O assunto da necessidade de encontrar especificidades na leccionação de conteúdos por áreas de conhecimento conecta-se à massificação do ensino, ao surgimento de questões de insucesso escolar e à compreensão e reflexão sobre as componentes sociológicas e psicológicas que condicionam o sucesso escolar.
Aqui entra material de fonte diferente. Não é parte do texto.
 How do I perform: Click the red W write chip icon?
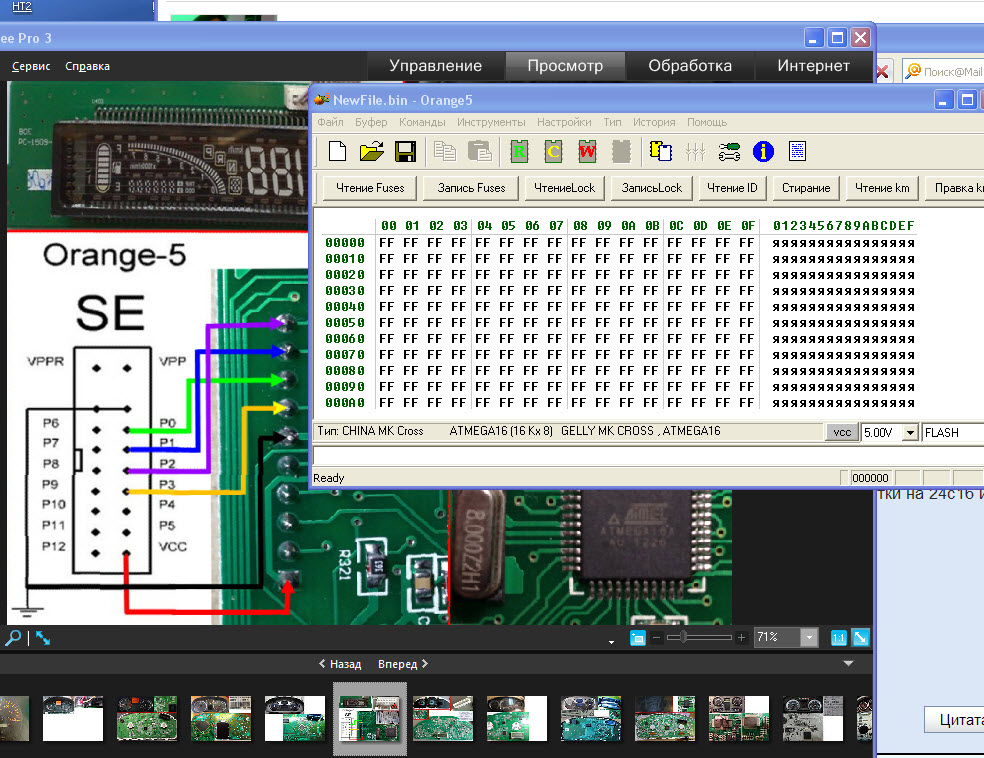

Desta reflexão saiu uma renovação das práticas, orientadas por uma epistemologia que passou a valorizar o processo de ensino centralizado na aprendizagem do aluno em detrimento da aula magistral centrada no professor.
Anexa à didáctica, vem sempre a planificação.
Segundo Maria Proença (1989, p. 177, “a planificação do ensino é uma necessidade
decorrente da concepção do processo didáctico como uma acção cientificamente
conduzida para alcançar determinadas finalidades educativas”. A posição do
professor diante do currículo e da necessidade de aprendizagem constitui o acto
didáctico, expressão da organização previa, estratégia e previsão, ou seja, da
planificação que “será sempre o marco de referência necessário para o professor
verificar até onde chegou e o que lhe falta ainda alcançar”
A didáctica responde à idiossincrasia do objecto e deve considerá-lo em associação ao curriculo escolar para dar coerencia à acção docente. Centrada na aprendizagem, procura estabelecer caminhos para a transferência do saber de uma forma correcta e apropriada ao aluno.